Comment by AIPedant
9 months ago
Yes, here's the link: https://arxiv.org/abs/2503.21934v1
Anecdotally, I've been playing around with o3-mini on undergraduate math questions: it is much better at "plug-and-chug" proofs than GPT-4, but those problems aren't independently interesting, they are explicitly pedagogical. For anything requiring insight, it's either:
1) A very good answer that reveals the LLM has seen the problem before (e.g. naming the theorem, presenting a "standard" proof, using a much more powerful result)
2) A bad answer that looks correct and takes an enormous amount of effort to falsify. (This is the secret sauce of LLM hype.)
I dread undergraduate STEM majors using this thing - I asked it a problem about rotations and spherical geometry, but got back a pile of advanced geometric algebra, when I was looking for "draw a spherical triangle." If I didn't know the answer, I would have been badly confused. See also this real-world example of an LLM leading a recreational mathematician astray: https://xcancel.com/colin_fraser/status/1900655006996390172#...
I will add that in 10 years the field will be intensely criticized for its reliance on multiple-choice benchmarks; it is not surprising or interesting that next-token prediction can game multiple-choice questions!
This is a paper by INSAIT researchers - a very young institute which hired most of its PHD staff only in the last 2 years, basically onboarding anyone who wanted to be part of it. They were waiving their BG-GPT on national TV in the country as a major breakthrough, while it was basically was a Mistral fine-tuned model, that was eventually never released to the public, nor the training set.
Not sure whether their (INSAIT's) agenda is purely scientific, as there's a lot of PR on linkedin by these guys, literally celebrating every PHD they get, which is at minimum very weird. I'd take anything they release with a grain of sand if not caution.
Half the researchers are at ETH Zurich (INSAIT is a partnership between EPFL, ETH and Sofia) - hardly an unreliable institution.
[dead]
In my experience LLMs can't get basic western music theory right, there's no way I would use an LLM for something harder than that.

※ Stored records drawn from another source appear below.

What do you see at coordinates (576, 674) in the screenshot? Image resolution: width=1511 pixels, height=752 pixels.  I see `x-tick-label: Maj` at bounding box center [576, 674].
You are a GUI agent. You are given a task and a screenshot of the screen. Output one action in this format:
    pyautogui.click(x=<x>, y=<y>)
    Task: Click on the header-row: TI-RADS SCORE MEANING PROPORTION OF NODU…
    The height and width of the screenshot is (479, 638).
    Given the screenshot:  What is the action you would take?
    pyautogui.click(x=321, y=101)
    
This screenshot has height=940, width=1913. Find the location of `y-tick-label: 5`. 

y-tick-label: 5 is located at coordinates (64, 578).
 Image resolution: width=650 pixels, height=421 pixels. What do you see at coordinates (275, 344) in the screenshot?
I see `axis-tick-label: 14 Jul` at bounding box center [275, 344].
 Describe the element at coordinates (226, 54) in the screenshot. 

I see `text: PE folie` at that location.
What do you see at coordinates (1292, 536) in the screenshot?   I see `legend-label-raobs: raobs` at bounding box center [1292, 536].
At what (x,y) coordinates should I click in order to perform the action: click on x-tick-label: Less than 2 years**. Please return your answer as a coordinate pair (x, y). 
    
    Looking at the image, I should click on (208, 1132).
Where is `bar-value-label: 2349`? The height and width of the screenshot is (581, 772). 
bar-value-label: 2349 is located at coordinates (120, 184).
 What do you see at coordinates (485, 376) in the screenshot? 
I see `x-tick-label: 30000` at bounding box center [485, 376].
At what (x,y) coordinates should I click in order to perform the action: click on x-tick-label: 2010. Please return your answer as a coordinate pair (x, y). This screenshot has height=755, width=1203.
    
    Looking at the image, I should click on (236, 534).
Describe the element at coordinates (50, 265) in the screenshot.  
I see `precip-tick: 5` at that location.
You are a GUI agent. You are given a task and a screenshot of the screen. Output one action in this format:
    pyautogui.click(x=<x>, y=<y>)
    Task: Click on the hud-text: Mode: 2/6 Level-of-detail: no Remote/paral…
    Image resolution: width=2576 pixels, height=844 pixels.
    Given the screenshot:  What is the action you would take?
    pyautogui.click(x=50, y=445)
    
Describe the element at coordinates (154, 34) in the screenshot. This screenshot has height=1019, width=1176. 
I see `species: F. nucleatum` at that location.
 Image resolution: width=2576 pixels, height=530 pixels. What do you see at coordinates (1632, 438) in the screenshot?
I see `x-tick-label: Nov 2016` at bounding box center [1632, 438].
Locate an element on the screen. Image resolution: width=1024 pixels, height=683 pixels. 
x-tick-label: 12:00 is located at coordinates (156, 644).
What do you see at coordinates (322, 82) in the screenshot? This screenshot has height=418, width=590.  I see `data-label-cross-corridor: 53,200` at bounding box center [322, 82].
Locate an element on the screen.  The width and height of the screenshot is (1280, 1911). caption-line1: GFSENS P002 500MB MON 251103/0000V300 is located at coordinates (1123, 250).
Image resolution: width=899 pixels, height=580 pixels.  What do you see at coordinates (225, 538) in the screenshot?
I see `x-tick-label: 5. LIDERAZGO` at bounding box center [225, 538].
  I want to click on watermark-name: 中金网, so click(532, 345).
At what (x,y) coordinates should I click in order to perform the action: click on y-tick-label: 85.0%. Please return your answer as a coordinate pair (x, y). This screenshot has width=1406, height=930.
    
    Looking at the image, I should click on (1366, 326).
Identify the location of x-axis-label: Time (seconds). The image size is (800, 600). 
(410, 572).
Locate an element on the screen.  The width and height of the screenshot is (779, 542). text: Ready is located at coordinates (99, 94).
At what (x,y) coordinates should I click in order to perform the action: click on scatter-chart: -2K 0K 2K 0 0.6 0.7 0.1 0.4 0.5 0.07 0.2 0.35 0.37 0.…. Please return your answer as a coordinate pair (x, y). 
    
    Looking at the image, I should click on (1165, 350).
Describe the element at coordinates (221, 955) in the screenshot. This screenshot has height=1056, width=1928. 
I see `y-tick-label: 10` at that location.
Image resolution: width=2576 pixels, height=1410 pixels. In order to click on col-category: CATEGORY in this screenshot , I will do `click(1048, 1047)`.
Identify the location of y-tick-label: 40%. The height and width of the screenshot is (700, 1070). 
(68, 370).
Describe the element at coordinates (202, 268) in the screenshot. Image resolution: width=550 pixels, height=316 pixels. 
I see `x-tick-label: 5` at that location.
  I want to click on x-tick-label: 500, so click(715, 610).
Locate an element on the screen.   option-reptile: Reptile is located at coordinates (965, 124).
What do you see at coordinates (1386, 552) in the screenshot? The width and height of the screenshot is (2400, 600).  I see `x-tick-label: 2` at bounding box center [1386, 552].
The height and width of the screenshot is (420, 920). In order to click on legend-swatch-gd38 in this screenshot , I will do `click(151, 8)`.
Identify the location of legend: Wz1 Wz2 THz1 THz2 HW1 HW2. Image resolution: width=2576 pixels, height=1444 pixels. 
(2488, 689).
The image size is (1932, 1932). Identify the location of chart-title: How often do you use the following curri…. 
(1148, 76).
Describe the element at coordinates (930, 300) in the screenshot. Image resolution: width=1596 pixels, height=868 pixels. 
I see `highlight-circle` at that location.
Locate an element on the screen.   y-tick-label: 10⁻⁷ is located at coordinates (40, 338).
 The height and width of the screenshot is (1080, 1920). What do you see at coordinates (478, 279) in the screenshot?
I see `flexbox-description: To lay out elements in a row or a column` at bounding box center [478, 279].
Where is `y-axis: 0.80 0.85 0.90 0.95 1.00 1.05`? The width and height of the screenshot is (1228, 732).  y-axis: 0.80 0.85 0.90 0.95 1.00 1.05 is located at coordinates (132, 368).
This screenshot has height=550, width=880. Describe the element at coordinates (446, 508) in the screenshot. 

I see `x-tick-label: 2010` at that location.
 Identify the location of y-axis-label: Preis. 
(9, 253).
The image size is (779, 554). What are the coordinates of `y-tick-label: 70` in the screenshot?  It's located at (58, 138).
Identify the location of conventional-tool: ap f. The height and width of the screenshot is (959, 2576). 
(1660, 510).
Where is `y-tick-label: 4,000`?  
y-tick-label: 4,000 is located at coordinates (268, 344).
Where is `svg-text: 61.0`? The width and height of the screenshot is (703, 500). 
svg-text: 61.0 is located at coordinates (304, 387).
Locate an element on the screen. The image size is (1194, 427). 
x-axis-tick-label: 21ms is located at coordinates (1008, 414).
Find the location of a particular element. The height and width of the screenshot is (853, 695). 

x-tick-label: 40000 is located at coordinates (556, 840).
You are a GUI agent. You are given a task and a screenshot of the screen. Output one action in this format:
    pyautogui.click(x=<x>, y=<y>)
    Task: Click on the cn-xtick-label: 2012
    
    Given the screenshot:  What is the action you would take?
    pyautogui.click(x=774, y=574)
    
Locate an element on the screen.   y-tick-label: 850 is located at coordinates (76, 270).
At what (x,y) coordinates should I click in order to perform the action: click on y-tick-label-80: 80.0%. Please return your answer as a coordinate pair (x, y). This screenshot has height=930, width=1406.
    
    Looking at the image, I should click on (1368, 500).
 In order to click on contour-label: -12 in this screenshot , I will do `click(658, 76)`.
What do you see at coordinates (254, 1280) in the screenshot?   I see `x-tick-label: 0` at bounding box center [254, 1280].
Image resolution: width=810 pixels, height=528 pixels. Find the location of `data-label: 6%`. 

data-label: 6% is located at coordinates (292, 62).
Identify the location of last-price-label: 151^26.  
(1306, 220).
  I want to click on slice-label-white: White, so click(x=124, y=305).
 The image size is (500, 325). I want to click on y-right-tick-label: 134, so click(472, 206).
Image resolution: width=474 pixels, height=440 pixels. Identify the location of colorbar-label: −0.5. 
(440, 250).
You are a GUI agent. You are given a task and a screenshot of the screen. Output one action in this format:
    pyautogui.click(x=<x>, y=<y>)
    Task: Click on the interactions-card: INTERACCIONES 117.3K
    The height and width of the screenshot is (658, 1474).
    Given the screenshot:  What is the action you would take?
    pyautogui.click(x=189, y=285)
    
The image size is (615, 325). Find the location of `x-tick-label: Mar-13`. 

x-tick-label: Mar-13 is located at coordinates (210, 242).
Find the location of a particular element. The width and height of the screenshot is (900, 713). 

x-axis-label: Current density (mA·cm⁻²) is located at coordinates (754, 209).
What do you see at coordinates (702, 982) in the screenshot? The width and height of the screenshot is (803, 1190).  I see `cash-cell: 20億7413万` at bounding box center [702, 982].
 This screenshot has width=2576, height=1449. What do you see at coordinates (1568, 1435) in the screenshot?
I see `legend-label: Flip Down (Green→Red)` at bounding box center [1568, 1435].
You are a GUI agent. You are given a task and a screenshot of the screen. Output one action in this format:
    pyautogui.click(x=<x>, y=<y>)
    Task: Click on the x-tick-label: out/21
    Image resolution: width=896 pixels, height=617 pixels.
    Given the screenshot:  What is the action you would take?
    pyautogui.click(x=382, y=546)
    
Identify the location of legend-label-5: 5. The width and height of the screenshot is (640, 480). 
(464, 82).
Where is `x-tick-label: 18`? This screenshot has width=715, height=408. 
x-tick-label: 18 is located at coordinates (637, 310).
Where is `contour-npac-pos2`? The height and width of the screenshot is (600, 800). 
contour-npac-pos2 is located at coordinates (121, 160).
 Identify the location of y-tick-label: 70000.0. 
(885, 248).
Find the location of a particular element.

While I may be mistaken, but I don't believe that LLMs are trained on a large corpus of machine readable music representations, which would arguably be crucial to strong performance in common practice music theory. I would also surmise that most music theory related datasets largely arrive without musical representations altogether. A similar problem exists for many other fields, particularly mathematics, but it is much more profitable to invest the effort to span such representation gaps for them. I would not gauge LLM generality on music theory performance, when its niche representations are likely unavailable in training and it is widely perceived as having miniscule economic value.
music theory is a really good test because in my experience the AI is extremely bad at it
> In my experience LLMs can't get basic western music theory right, there's no way I would use an LLM for something harder than that.
This take is completely oblivious, and frankly sounds like a desperate jab. There are a myriad of activities whose core requirement is a) derive info from a complex context which happens to be supported by a deep and plentiful corpus, b) employ glorified template and rule engines.
LLMs excel at what might be described as interpolating context following input and output in natural language. As in a chatbot that is extensivey trained in domain-specific tasks, which can also parse and generate content. There is absolutely zero lines of intellectual work that do not benefit extensively from this sort of tool. Zero.
A desperate jab? But I _want_ LLM's to be able to do basic, deterministic things accurately. Seems like I touched a nerve? Lol.
Discussed here: https://news.ycombinator.com/item?id=43540985 (Proof or Bluff? Evaluating LLMs on 2025 USA Math Olympiad, 4 points, 2 comments).
Anecdotally: schoolkids are at the leading edge of LLM innovation, and nowadays all homework assignments are explicitly made to be LLM-proof. (Well, at least in my son's school. Yours might be different.)
This effectively makes LLMs useless for education. (Also sours the next generation on LLMs in general, these things are extremely lame to the proverbial "kids these days".)
How do you make homework assignments LLM-proof? There may be a huge business opportunity if that actually works, because LLMs are destroying education at a rapid pace.
By giving pen and paper exams and telling your students that the only viable preparation strategy is doing the hw assignments themselves :)
6 replies →
You just (lol) need to give non-standard problems and demand students to provide reasoning and explanations along with the answer. Yeah, LLMs can "reason" too, but it's obvious when the output comes from an LLM here.
(Yes, that's a lot of work for a teacher. Gone are the days when you could just assign reports as homework.)
8 replies →
> This effectively makes LLMs useless for education.
No. You're only arguing LLMs are useless at regurgitating homework assignments to allow students to avoid doing it.
The point of education is not mindless doing homework.